Gaziantep’te konuşan Memleket Partisi Genel Başkanı Muharrem İnce şu ifadeleri kullandı;
“Türkiye eskisi gibi üretmiyor. Buğday son 14 yılda en düşük üretim. Arpa son 32 yılda en düşük üretim. Bizim çiftçimize buğdayda 2 bin 250 tl veriyorlar. Dışarıdan ithal ettiklerine 3 bin 130 tl veriyorlar. Arpada bizim çiftçimize bin 750 tl veriyorlar. İthal ettiklerine 2 bin 740 tl veriyorlar. Üreticinin maliyeti yüzde 80 artmış. Ama fiyatlar yüzde 25 artmış. Biz zengin toprakların yoksul çocukları olmayacağız. Biz bunu hak etmiyoruz. Biz zenginliği ve refahı hak ediyoruz.”
Bizim arkamızda millet var, millet. Milletle birlikte başaracağız bunu. Sloganımız çok basit. Ne cumhur ne millet, tek yol memleket.

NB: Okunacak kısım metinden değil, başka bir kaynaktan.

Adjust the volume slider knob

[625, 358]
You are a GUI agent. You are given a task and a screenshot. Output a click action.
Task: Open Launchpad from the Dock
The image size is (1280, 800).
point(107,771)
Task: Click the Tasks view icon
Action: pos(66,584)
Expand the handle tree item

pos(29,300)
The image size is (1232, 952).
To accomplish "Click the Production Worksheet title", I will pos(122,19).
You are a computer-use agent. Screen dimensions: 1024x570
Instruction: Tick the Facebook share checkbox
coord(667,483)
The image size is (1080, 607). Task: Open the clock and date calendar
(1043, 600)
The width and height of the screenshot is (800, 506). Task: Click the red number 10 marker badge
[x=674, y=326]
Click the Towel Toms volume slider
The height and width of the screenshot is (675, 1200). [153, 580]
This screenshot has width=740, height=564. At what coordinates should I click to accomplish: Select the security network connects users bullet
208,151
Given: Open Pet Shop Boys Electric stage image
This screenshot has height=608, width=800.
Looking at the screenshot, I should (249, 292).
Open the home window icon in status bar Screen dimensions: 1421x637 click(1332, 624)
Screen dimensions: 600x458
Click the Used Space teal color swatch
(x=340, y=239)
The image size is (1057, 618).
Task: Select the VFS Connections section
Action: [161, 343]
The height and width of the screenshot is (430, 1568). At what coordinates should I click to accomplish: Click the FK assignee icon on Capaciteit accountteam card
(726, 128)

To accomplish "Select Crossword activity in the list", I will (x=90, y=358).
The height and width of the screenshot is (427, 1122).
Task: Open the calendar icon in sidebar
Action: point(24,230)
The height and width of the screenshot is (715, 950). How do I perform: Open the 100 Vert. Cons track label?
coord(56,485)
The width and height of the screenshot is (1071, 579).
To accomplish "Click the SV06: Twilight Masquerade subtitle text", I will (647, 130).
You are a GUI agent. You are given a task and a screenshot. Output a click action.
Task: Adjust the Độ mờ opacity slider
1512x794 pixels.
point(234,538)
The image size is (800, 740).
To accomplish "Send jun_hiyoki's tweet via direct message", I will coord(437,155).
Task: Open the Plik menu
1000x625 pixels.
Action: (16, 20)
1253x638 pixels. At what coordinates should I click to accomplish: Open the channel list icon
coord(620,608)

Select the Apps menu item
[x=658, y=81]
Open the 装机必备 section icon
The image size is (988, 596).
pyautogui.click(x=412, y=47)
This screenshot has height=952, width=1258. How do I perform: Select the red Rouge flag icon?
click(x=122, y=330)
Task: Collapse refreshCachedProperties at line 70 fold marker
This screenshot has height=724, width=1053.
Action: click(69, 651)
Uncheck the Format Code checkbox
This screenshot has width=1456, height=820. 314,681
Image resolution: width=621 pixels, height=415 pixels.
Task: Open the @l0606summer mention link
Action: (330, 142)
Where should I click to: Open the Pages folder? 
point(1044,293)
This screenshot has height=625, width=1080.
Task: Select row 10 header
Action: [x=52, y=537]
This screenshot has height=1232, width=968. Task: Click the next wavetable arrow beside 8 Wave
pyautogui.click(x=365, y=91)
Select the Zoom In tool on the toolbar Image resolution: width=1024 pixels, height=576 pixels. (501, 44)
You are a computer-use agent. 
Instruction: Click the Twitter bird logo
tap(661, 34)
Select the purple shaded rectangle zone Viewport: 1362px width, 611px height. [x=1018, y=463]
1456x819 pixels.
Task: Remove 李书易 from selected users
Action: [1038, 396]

Türkiye bu yoksulluk girdabından kurtulmak zorundadır. Türkiye üreten bir Türkiye olmalıdır. Konuşan bir Türkiye olmalıdır. Türkiye'de siyasi partilerin hepsi birbirine benzedi. Hepsinin tüzüklerini inceleyin. Hepsi tek adam partisi. Sadece Memleket Partisi'nde genel başkanı da Cumhurbaşkanı adayını da delegeler değil üyeler seçiyor. Türkiye'de bir ilk bu.
Yarısı asgari ücretli bir toplumun mutlu olması mümkün değildir. Refah içinde olması mümkün değildir. Sarayın bahçesindeki hurmalar bile alttan ısıtmalı ama Enerji Bakanı tasarruf yapın diyor. Diyor ki: “evinizi 23 derece değil, 22 derece ısıtın. Faturanızdan yüzde 7 tasarruf edin.” Faturayı yüzde yüz azaltmak istiyor musunuz? Ampulü söndüreceksiniz.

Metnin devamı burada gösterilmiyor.